Un reactor nuclear es una caldera donde se quema combustible (barras de Uranio). En dichas barras se da inicio a una cadena de reacciones nucleares que generan gran cantidad de calor.
En los reactores refrigerados por agua ligera, como los de Fukushima, ese calor es recogido por el agua que circula entre las barras del combustible; el agua hirviente pasa luego a un sistema donde se le extrae el vapor y éste es expandido hacia una turbina acoplada a un generador que produce la electricidad que va a las calles.

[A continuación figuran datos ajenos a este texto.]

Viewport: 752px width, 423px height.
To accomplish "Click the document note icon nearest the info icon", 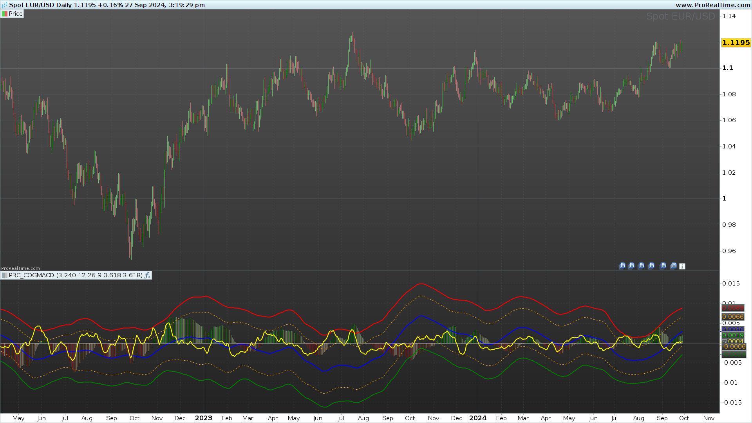I will 673,266.
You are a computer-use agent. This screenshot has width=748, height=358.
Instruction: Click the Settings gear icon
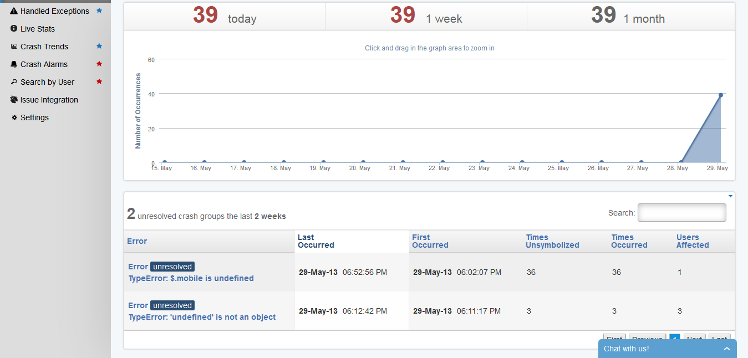(x=14, y=117)
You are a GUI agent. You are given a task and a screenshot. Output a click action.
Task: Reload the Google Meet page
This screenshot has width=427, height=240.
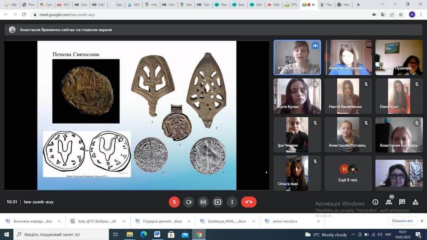tap(24, 15)
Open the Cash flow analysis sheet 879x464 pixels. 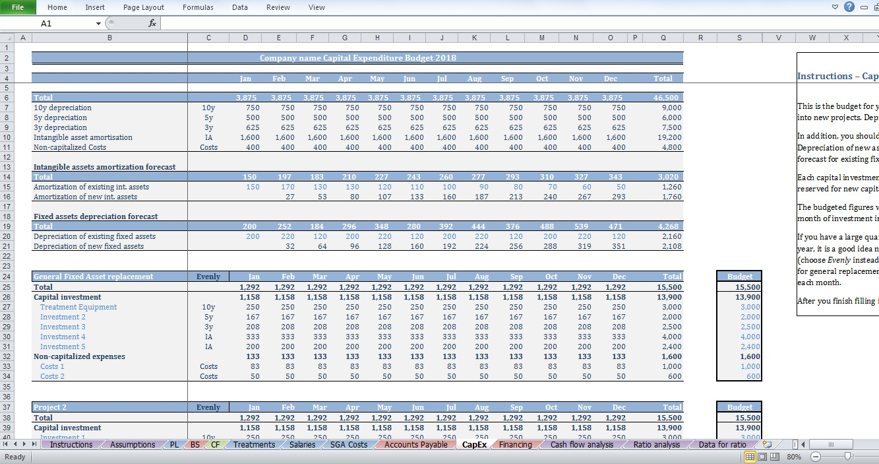(582, 445)
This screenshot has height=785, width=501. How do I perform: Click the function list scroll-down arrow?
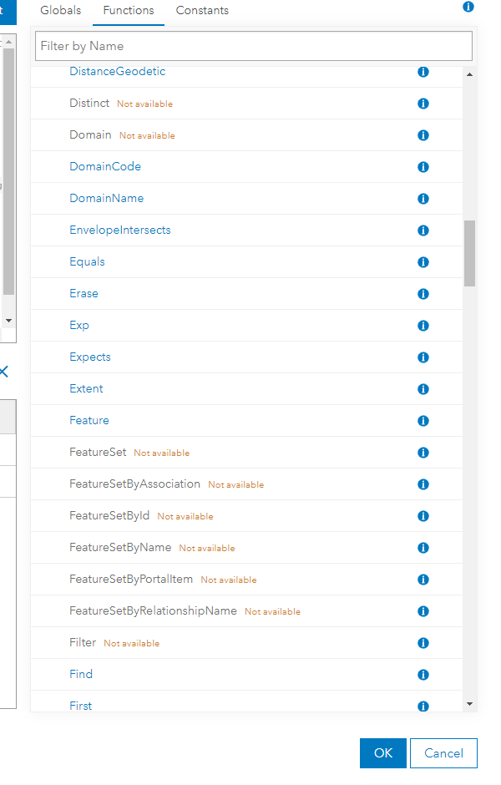(469, 704)
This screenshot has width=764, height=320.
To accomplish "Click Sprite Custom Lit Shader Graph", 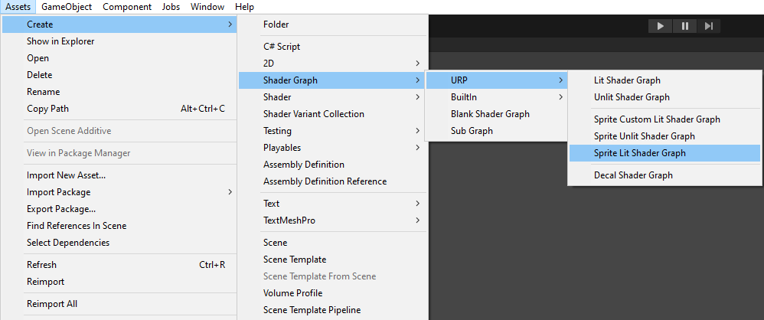I will click(657, 119).
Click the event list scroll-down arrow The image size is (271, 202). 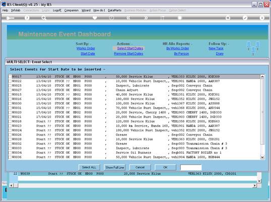coord(262,157)
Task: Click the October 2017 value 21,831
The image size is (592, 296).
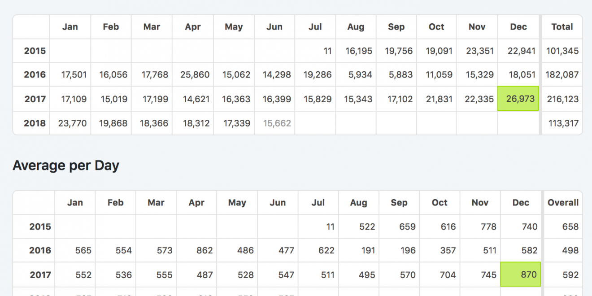Action: coord(439,99)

Pero la reacción nuclear debe ser controlada para que la potencia térmica no sobrepase la resistencia de la vasija del reactor y lo haga reventar, como sucedió en Chernóbil en abril de 1986.

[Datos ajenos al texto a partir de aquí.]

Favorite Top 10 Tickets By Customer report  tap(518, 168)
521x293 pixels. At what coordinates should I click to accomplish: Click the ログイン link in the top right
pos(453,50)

Ese control se logra con la moderación de las reacciones mediante procesos físico-químicos y con la inserción parcial o total, dentro del núcleo, de barras especiales hechas de una aleación de materiales que absorben a los neutrones y detienen o disminuyen las reacciones.
Además, si el reactor es apagado abruptamente, como en Fukushima, horas después la temperatura interior seguirá elevadísima debido al calor que seguirá generando el incontrolable y masivo decaimiento radiactivo en el uranio.

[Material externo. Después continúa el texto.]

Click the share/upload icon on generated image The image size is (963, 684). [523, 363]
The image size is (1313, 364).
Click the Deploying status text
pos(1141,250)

Si la circulación del agua refrigerante se interrumpe desde el exterior, habrá un calor excesivo dentro del reactor que hará evaporar el agua y descubrir parcialmente el núcleo, provocando una subida brusca de la temperatura de las barras de combustible, que se hinchan, rompen el tubo y se funden. Material fundido, agua y gases inflamables, interactúan y provocan potentes explosiones químicas. Estos elementos contienen gran cantidad de radiactividad y su escape produce contaminación.
A este tipo de evento, en ingeniería nuclear se le denomina LOCA, por las siglas en inglés de Loss Coolant Accident.